En entrevue au Soleil, à quelques jours de la première de son film, en ouverture du Festival des films du monde de Montréal, le réalisateur originaire de Québec ne cache pas sa nervosité. Il piaffe d'impatience à l'idée de découvrir la réaction du public à ce film à forte saveur autobiographique, où il raconte une importante tranche de vie, l'année de ses 11 ans, en 1981, alors qu'il débarque dans sa nouvelle école de Cap-Rouge (Saint-Exupéry).

Entre un père immigrant italien (Claudio Colangelo), une mère serveuse (Sandrine Bisson), une petite soeur de huit ans affublée d'un appareil orthodontique et une compagne de classe qu'il trouve pas mal de son goût, Anne Tremblay, le jeune Ricardo (Jean-Carl Boucher) fait face à plusieurs bouleversements propres à la préadolescence.

Il y a aussi l'argent, celui qu'on voudrait toujours avoir plus. Dans la cour de récréation, la mode est aux k-way rouges et aux premiers walkman. Le jeune Ricardo a comme livre de chevet le catalogue Distribution aux consommateurs, rêvant de gadgets qui feraient lui un gamin comme les autres, voire quelqu'un de plus cool. Au grand dam de ses parents, qui lui serviront deux ou trois leçons sur l'art de faire avec ce qu'on a.

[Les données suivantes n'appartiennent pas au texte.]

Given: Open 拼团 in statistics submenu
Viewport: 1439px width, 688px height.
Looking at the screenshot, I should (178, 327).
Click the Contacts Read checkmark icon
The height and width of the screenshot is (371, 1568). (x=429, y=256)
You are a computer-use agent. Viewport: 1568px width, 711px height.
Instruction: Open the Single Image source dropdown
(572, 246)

Pour 1981, Trogi se met littéralement à nu, d'où son anxiété face à la réaction populaire. «Ç'a été un peu gênant à écrire, avoue-t-il. Bon, c'est sûr qu'il y a des trucs de scénario, j'en ai inventé un peu. Mais la famille est authentique. Mon père a joué de l'accordéon à Place Laurier, mais je n'ai jamais eu honte de lui. Quand ma mère m'engueule pour me faire comprendre que l'argent ne pousse pas dans les arbres, il y a des bouts de phrases où c'est exactement ce qu'elle m'a dit. Anne Tremblay, j'ai couru après, mais je lui ai jamais parlé... Il y a plein d'histoires qui me sont arrivées sur une période de trois, quatre ans et je fais croire que c'est arrivé sur deux mois. Mais quelque part, mon film, c'est l'enfance de plein de monde.»

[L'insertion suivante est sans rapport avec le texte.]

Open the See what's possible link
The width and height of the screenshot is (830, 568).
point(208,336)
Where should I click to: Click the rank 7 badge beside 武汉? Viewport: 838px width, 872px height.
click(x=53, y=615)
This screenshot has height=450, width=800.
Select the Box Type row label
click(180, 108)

«J'avais le goût de partir dans mon enfance», ajoute l'ancien participant de la Course destination monde. «C'est un film avec des mini-enjeux, des microproblèmes dans un microclimat. Le but, c'était d'installer un recul sur ce qui s'est passé. Pour le reste, je fais confiance à l'authenticité du film.»

Trouver la perle rare

Ricardo Trogi s'est investi corps et âme dans son film, au point d'en assurer lui-même la narration. Une décision audacieuse qui apporte ce soupçon supplémentaire d'authenticité si chère à ses yeux. «C'était pas clair au début que j'allais le faire. Ça m'obligeait à faire des fautes de français... J'ai été encouragé par deux, trois personnes et j'ai décidé de foncer.»

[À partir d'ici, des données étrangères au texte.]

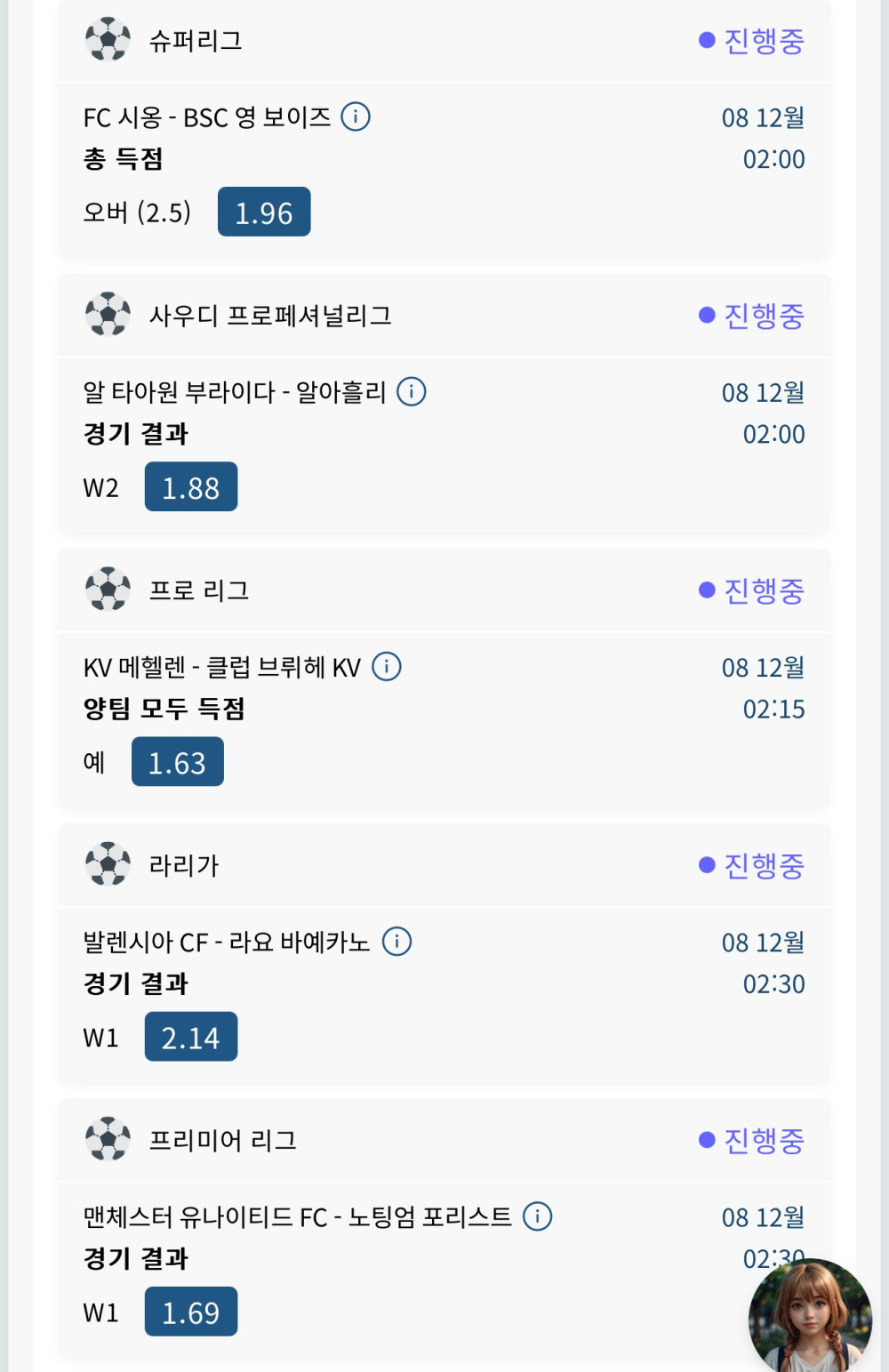
Task: Open the girl avatar chat bubble
Action: click(809, 1317)
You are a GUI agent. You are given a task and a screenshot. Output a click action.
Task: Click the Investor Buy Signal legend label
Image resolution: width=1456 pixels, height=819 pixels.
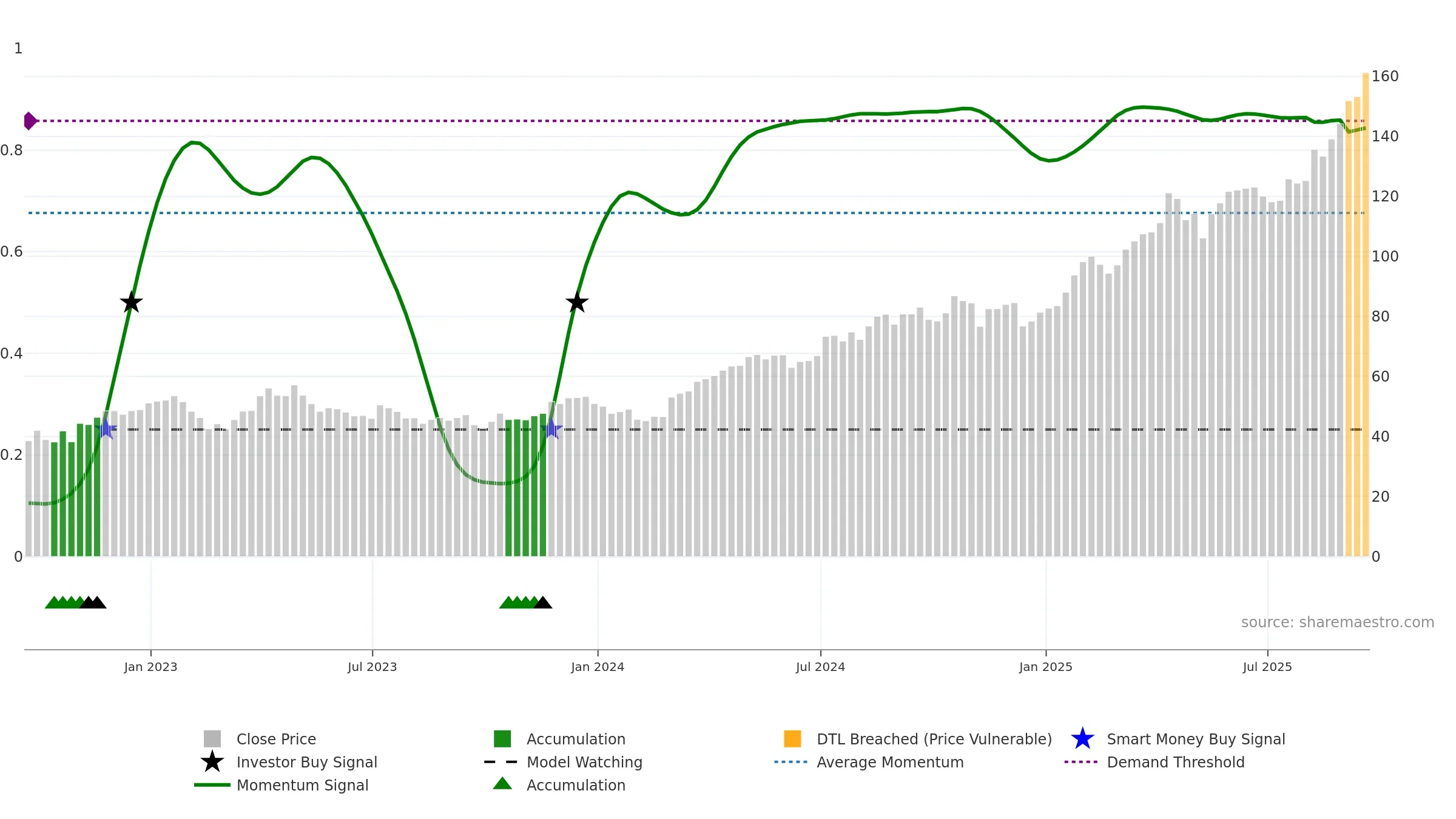[306, 762]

Un autre défi de 1981 consistait à trouver la perle rare, le gamin capable de donner vie à sa propre personne. «Ça me stressait de travailler avec des enfants. J'en avais fait un peu l'expérience sur la télésérie Les étoiles filantes. J'en ai parlé à Francis Leclerc, qui venait de tourner Un été sans point ni coup sûr. Il m'a donné quatre noms, dont Jean-Carl Boucher. Quand t'en pognes des bons comme lui, c'est solide en hostie! Maintenant, je m'aperçois que si je n'en avais pas eu un bon, tout l'impact que ç'aurait eu sur le film...»

Qui dit film d'époque dit bande sonore appropriée. À l'instar de C.R.A.Z.Y., qui faisait la part belle aux chansons d'Aznavour et de Patsy Cline, 1981 s'offre quelques sonorités propres à cette décennie : Wow d'André Gagnon, Hard Time de Human League et Enola Gay d'OMD.

«Je voulais en mettre seulement aux endroits nécessaires. J'aurais vraiment aimé pouvoir mettre deux tounes de Starmania : l'ouverture et Les uns contre les autres. Luc Plamondon a donné son accord, mais ç'a accroché avec les héritiers de Michel Berger.»

Une suite: 1987

Ce retour dans le temps de Trogi aura un petit frère d'ici quelques années. Dans 1987, dont le scénario est en cours d'écriture, le cinéaste reviendra sur l'été mouvementé de ses 17 ans, alors qu'il courait les bars de la Grande Allée et faisait les 400 coups.

«Je faisais partie de la plus petite pègre d'Amérique du Nord, ricane-t-il. Je volais des affaires, c'étaient pas des gros crimes. Mes conneries m'ont finalement amené à faire des travaux communautaires, style peinturer des clôtures à Lévis. En gros, ma vie criminelle a duré trois mois...»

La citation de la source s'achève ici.